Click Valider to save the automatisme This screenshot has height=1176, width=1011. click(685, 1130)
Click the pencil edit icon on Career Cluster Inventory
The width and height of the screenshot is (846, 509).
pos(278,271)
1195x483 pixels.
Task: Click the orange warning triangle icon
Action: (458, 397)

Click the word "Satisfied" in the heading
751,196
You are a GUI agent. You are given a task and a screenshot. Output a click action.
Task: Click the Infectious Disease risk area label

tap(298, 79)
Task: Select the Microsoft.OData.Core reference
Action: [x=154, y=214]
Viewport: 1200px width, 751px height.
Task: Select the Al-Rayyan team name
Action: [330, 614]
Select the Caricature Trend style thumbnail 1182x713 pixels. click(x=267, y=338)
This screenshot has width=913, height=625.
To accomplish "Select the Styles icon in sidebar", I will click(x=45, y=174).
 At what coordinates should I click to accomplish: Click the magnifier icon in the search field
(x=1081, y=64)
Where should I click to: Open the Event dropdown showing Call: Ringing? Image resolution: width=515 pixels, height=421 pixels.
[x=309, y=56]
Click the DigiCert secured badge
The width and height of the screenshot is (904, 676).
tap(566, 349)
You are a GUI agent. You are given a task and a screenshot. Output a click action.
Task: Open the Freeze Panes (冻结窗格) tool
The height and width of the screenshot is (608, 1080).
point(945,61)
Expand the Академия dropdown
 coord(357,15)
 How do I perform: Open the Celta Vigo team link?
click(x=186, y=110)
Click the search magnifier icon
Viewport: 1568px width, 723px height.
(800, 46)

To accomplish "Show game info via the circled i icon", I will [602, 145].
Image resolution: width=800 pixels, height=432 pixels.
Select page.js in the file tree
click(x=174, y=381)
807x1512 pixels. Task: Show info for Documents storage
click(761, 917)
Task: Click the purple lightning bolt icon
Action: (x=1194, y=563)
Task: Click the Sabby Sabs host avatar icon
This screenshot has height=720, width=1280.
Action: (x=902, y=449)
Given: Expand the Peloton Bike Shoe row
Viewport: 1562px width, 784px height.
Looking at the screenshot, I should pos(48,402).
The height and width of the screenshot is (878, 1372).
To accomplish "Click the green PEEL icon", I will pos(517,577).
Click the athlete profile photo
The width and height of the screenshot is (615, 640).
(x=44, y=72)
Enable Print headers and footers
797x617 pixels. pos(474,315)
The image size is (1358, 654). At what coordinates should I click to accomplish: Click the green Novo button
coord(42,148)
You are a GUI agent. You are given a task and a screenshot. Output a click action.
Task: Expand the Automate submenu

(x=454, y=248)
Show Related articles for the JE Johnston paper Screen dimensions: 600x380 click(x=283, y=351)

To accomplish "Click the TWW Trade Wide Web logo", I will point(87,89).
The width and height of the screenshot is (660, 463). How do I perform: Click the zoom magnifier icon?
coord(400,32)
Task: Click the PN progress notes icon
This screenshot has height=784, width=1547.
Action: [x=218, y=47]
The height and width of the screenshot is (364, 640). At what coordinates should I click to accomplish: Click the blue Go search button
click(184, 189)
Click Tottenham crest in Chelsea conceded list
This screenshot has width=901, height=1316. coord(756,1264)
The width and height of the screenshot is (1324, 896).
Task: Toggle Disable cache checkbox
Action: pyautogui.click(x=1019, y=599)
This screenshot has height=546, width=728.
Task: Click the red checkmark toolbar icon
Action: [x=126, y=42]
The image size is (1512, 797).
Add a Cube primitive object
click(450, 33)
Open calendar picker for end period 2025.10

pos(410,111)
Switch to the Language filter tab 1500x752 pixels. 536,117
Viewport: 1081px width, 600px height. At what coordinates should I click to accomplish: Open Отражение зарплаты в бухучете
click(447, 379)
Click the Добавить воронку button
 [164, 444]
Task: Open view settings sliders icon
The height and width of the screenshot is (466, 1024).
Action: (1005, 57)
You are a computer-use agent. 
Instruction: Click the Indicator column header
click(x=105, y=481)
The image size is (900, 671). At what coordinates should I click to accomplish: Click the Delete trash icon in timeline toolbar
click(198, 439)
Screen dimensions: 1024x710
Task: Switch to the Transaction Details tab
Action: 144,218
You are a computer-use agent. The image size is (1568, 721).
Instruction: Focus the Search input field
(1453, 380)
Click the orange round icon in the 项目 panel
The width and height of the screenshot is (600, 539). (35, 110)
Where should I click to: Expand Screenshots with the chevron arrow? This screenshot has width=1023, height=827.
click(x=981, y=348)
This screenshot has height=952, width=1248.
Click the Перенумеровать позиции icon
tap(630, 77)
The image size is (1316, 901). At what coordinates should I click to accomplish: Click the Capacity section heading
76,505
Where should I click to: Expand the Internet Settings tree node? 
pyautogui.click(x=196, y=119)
──────
### Work required
Write out the whole listing above once more, exactly.

### Your response
Click Valider to save the automatisme This screenshot has height=1176, width=1011. click(685, 1130)
Click the pencil edit icon on Career Cluster Inventory
The width and height of the screenshot is (846, 509).
pos(278,271)
1195x483 pixels.
Task: Click the orange warning triangle icon
Action: (458, 397)

Click the word "Satisfied" in the heading
751,196
You are a GUI agent. You are given a task and a screenshot. Output a click action.
Task: Click the Infectious Disease risk area label

tap(298, 79)
Task: Select the Microsoft.OData.Core reference
Action: [x=154, y=214]
Viewport: 1200px width, 751px height.
Task: Select the Al-Rayyan team name
Action: [330, 614]
Select the Caricature Trend style thumbnail 1182x713 pixels. click(x=267, y=338)
This screenshot has width=913, height=625.
To accomplish "Select the Styles icon in sidebar", I will click(x=45, y=174).
 At what coordinates should I click to accomplish: Click the magnifier icon in the search field
(x=1081, y=64)
Where should I click to: Open the Event dropdown showing Call: Ringing? Image resolution: width=515 pixels, height=421 pixels.
[x=309, y=56]
Click the DigiCert secured badge
The width and height of the screenshot is (904, 676).
tap(566, 349)
You are a GUI agent. You are given a task and a screenshot. Output a click action.
Task: Open the Freeze Panes (冻结窗格) tool
The height and width of the screenshot is (608, 1080).
point(945,61)
Expand the Академия dropdown
 coord(357,15)
 How do I perform: Open the Celta Vigo team link?
click(x=186, y=110)
Click the search magnifier icon
Viewport: 1568px width, 723px height.
(800, 46)

To accomplish "Show game info via the circled i icon", I will [602, 145].
Image resolution: width=800 pixels, height=432 pixels.
Select page.js in the file tree
click(x=174, y=381)
807x1512 pixels. Task: Show info for Documents storage
click(761, 917)
Task: Click the purple lightning bolt icon
Action: (x=1194, y=563)
Task: Click the Sabby Sabs host avatar icon
This screenshot has height=720, width=1280.
Action: (x=902, y=449)
Given: Expand the Peloton Bike Shoe row
Viewport: 1562px width, 784px height.
Looking at the screenshot, I should pos(48,402).
The height and width of the screenshot is (878, 1372).
To accomplish "Click the green PEEL icon", I will pos(517,577).
Click the athlete profile photo
The width and height of the screenshot is (615, 640).
(x=44, y=72)
Enable Print headers and footers
797x617 pixels. pos(474,315)
The image size is (1358, 654). At what coordinates should I click to accomplish: Click the green Novo button
coord(42,148)
You are a GUI agent. You are given a task and a screenshot. Output a click action.
Task: Expand the Automate submenu

(x=454, y=248)
Show Related articles for the JE Johnston paper Screen dimensions: 600x380 click(x=283, y=351)

To accomplish "Click the TWW Trade Wide Web logo", I will point(87,89).
The width and height of the screenshot is (660, 463). How do I perform: Click the zoom magnifier icon?
coord(400,32)
Task: Click the PN progress notes icon
This screenshot has height=784, width=1547.
Action: [x=218, y=47]
The height and width of the screenshot is (364, 640). At what coordinates should I click to accomplish: Click the blue Go search button
click(184, 189)
Click Tottenham crest in Chelsea conceded list
This screenshot has width=901, height=1316. coord(756,1264)
The width and height of the screenshot is (1324, 896).
Task: Toggle Disable cache checkbox
Action: pyautogui.click(x=1019, y=599)
This screenshot has height=546, width=728.
Task: Click the red checkmark toolbar icon
Action: [x=126, y=42]
The image size is (1512, 797).
Add a Cube primitive object
click(450, 33)
Open calendar picker for end period 2025.10

pos(410,111)
Switch to the Language filter tab 1500x752 pixels. 536,117
Viewport: 1081px width, 600px height. At what coordinates should I click to accomplish: Open Отражение зарплаты в бухучете
click(447, 379)
Click the Добавить воронку button
 [164, 444]
Task: Open view settings sliders icon
The height and width of the screenshot is (466, 1024).
Action: (1005, 57)
You are a computer-use agent. 
Instruction: Click the Indicator column header
click(x=105, y=481)
The image size is (900, 671). At what coordinates should I click to accomplish: Click the Delete trash icon in timeline toolbar
click(198, 439)
Screen dimensions: 1024x710
Task: Switch to the Transaction Details tab
Action: 144,218
You are a computer-use agent. The image size is (1568, 721).
Instruction: Focus the Search input field
(1453, 380)
Click the orange round icon in the 项目 panel
The width and height of the screenshot is (600, 539). (35, 110)
Where should I click to: Expand Screenshots with the chevron arrow? This screenshot has width=1023, height=827.
click(x=981, y=348)
This screenshot has height=952, width=1248.
Click the Перенумеровать позиции icon
tap(630, 77)
The image size is (1316, 901). At what coordinates should I click to accomplish: Click the Capacity section heading
76,505
Where should I click to: Expand the Internet Settings tree node? 
pyautogui.click(x=196, y=119)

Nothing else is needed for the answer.